Although Faisal promoted Tariki at first, gradually he found him not to his
taste with his tirades at oil conferences and inflammatory high profile
interviews in newspapers. He was infatuated by Nasser and too radical for
Faisal who sacked this tactless Najdi in 1962 and replaced him with the
moderate and suave Hejazi Ahmad Zaki Yamani.
All
those who knew Tariki, friends and foes alike, agreed that he had an
exceptional and engaging personality with courage and honesty. Intelligent,
lucid and articulate, he was popular wherever he went. But his militancy,
outspokenness and fiery character won him the wrath of Faisal. His
association with the free princes and his appointment by Saud to the council
of ministers in 1960 as the country’s first oil minister of Petroleum and
Mineral resources sealed his fate with Faisal.
Tariki
chose self exile but he did not seek refuge with Nasser whom he greatly
admired for fear that he would be used by that leader’s propaganda machine,
which was the case with the free princes who headed for Cairo. Tariki had no
ax to grind with the Royal family and did not want to burn his bridges with
them, so he went to Beirut where he opened an office for oil consultancy and
started publishing a journal devoted to oil economics and politics.

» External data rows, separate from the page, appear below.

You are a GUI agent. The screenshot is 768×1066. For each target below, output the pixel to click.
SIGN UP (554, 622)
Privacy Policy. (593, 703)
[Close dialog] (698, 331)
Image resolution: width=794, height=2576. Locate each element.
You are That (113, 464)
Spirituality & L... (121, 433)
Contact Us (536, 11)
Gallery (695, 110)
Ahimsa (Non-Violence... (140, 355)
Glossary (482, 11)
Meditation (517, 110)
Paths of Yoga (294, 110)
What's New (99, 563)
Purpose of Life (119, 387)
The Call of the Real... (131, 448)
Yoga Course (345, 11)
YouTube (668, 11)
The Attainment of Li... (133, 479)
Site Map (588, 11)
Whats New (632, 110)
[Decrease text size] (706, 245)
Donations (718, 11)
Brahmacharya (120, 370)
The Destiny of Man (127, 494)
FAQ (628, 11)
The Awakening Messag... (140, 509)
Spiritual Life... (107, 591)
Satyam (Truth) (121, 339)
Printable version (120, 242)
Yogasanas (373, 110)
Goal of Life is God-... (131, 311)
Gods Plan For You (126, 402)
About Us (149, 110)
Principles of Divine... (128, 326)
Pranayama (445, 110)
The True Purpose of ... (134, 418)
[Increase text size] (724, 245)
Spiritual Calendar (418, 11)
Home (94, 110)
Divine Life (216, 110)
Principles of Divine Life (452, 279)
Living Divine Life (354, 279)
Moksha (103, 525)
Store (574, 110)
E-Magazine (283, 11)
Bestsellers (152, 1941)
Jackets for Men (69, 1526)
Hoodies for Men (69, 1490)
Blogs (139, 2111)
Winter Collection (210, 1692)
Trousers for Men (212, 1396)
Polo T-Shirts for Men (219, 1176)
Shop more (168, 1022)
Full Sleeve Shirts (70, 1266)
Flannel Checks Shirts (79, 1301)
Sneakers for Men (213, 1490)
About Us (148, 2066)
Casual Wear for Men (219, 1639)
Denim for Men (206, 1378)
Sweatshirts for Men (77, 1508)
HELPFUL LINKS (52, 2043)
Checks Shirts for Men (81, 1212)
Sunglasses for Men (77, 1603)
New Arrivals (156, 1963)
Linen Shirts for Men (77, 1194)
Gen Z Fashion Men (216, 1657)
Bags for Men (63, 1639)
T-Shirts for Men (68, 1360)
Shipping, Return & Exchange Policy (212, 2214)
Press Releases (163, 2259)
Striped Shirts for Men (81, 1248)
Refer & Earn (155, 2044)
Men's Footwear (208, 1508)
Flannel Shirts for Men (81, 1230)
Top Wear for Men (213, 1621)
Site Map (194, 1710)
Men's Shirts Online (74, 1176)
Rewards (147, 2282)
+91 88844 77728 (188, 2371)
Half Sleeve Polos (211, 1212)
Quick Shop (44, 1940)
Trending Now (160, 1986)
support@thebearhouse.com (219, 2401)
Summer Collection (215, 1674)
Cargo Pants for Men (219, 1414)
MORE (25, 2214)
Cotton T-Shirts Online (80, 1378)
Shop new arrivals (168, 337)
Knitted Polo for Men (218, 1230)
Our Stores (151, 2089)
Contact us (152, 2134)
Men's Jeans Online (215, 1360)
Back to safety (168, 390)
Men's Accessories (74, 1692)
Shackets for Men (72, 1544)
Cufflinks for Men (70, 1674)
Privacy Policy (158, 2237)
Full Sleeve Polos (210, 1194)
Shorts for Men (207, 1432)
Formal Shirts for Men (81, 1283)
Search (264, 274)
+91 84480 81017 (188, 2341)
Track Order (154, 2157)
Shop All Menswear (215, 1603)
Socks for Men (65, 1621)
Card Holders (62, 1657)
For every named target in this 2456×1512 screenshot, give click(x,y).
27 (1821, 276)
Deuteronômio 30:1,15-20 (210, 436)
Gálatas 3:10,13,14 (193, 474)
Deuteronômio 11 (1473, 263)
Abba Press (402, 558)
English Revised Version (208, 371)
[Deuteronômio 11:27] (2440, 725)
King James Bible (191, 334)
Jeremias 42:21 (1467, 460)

But
later he was forced to exit Beirut to Cairo because Faisal pressured Chamoun,
the Lebanese president, to force him out. He stayed few months in Cairo
before moving to settle in Kuwait.
After
18 years of self-imposed exile Tariki returned to Riyadh in 1980. The Saudi
government granted him a big house and a big stipend. He died in 1997.
Despite his radical rhetoric and his Nasserite leanings, there was no doubt
about the sincerity of Tariki. His integrity was beyond question. For many
years he held a position through which he could have made big money, one way
or the other. He lived a life of almost hand to mouth. Even in his exile he
did not bear any grudge against his country. He remained always loyal and
discrete when talking about the Saudi government or the Saudi Royal family.
He wanted to reform the government, not revolt against it. He could have
been much more effective and he could have done a much better job, but he
was the victim of national rhetoric and political currents of the time. His
dreams were to be realized by his successor, the more astute and calculating
Yamani, the man of strategy and realism.